The company is planning to shut down the assembly plant in Fremont, Calif., that makes Corollas and the Tacoma compact pickup. The plant closure will throw 4,700 experienced, highly skilled and dedicated employees onto the street during the worst job market since the Depression, and it will jeopardize nearly 20,000 other jobs around the state.

It is a cold and irresponsible act on Toyota’s part, a decision that was not necessary from a business standpoint and that completely disregards the wave of human misery it is setting in motion.

The New United Motor Manufacturing Inc. plant (generally referred to as NUMMI) began as a joint venture between Toyota and General Motors in 1984. G.M. abandoned the venture when it collapsed into bankruptcy proceedings last year.
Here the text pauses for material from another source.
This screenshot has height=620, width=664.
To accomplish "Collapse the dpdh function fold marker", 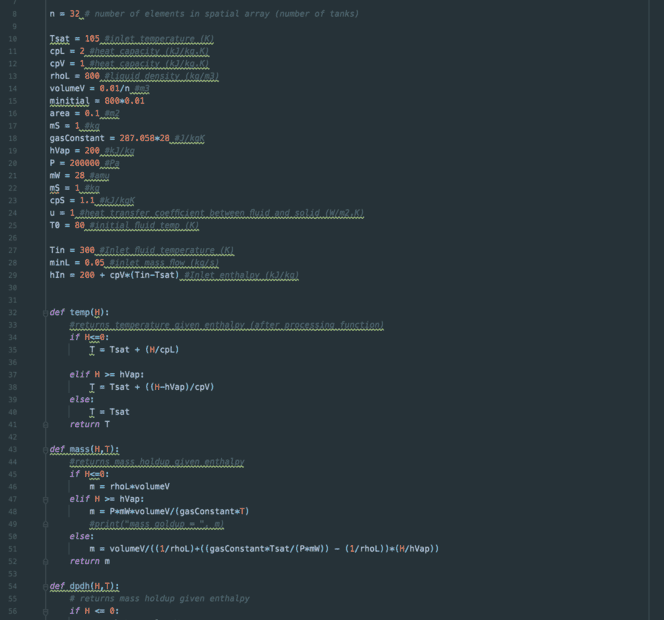I will point(44,585).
Toyota declared that the plant was no longer viable because of the absence of G.M. and announced that it would close at the end of this month.

What has not been made clear to the public is that for many years the plant has been used primarily to produce vehicles for Toyota, not General Motors. A report prepared for a state commission that has been seeking to avert the plant closure noted that “G.M. accounted for only 10 percent of the plant’s production last year and an average of 15.4 percent between 2001 and 2009.”

In fact, from Jan. 1 to Feb. 27 this year, with G.M. gone, Toyota produced 61,000 sparkling new vehicles at the plant. That was more than double the 27,000 that were produced in the same period in 2009, when G.M. was part of the operation.

The report, written by Harley Shaiken, a labor professor at the University of California, Berkeley, noted that “Toyota could easily fill its production lines at NUMMI by building a higher percentage of the Corollas it sells in the U.S.,” or by adding a new model to the plant — a hybrid, for example.

What we’re dealing with here is the kind of corporate treachery toward workers and their local communities that has ruined countless lives over the past several decades and completely undermined the long-term prospects of the economy.

Yeah, right. The last I remembered, the US government took its shots at Toyota, treating its CEO like some two-bit con man. If you start throwing punches, you've got to expect to take a few yourself. This crying over Corporate Greed and what Toyota should be giving back to the community is bovine-faecal-matter printed large.

But you know me, I saw that one coming.